I too have a postie’s bike, but not in good working order. Salvaged from a skip, it’s a rusted machine with a cracked leather seat, flat tyres and a chain that won’t budge. Still, it looks nice in the garden and reminds me that once upon a time I really did want to be a postie.
My aspirations had been fuelled by a 1949 black and white film called Jour de Fete, starring and directed by Jacques Tati. He played the role of an endearing if rather bumbling postie in rural France, trying to keep up with modern US postal services he’d seen portrayed on a newsreel at a village fair.
The nearest I came to such an honourable pursuit was three months as a telegram boy on a 90cc motor-scooter.

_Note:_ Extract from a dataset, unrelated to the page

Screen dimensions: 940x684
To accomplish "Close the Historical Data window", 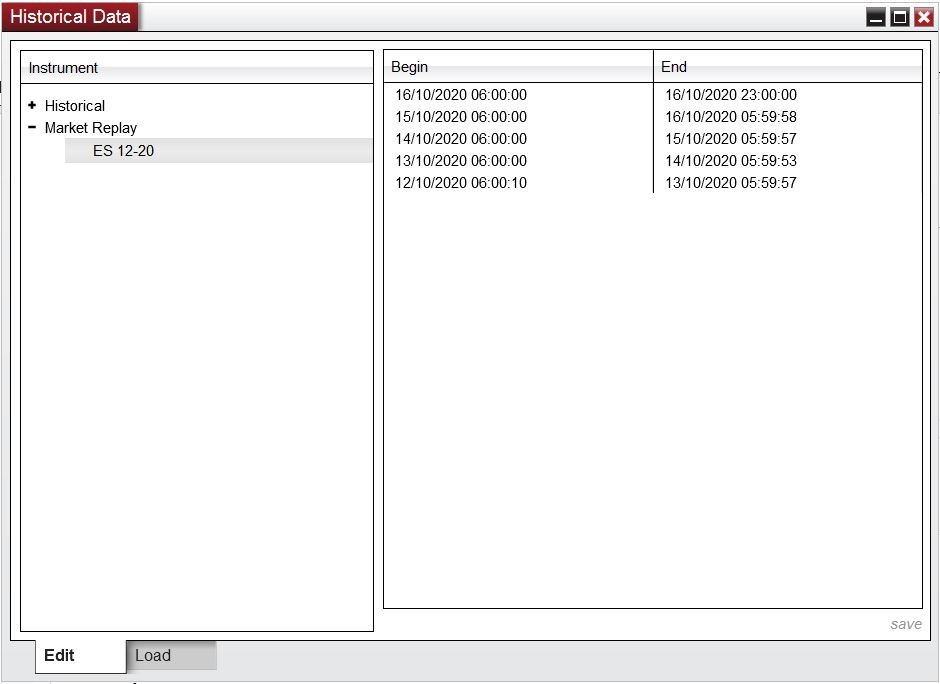I will (x=924, y=17).
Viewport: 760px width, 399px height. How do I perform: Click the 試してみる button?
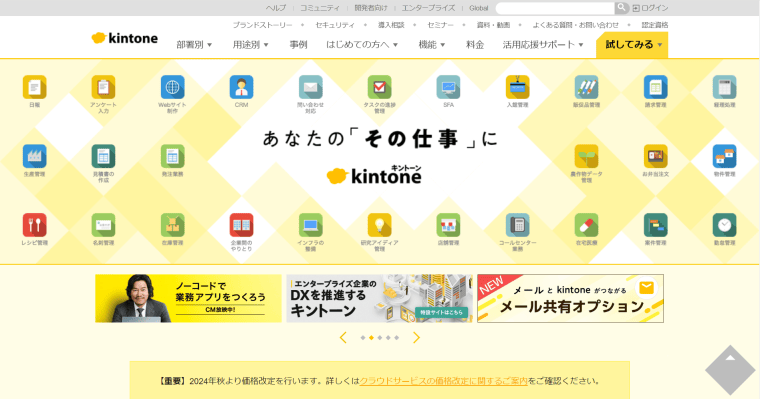(x=632, y=45)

Telegrams, dear reader, were the Twitter of their time. Short messages (usually from debt collectors or wedding well-wishers) were telegraphed across the country (or city or suburb) from one post office to another, printed out and entrusted to a 17 year old boy on his motorbike ‘L’ plates. I can still remember delivering a debt notice to an elderly woman who had fallen on hard times. She answered the door in a halo of cigarette smoke looking dazed and glazed, wondering who I was and what I was doing.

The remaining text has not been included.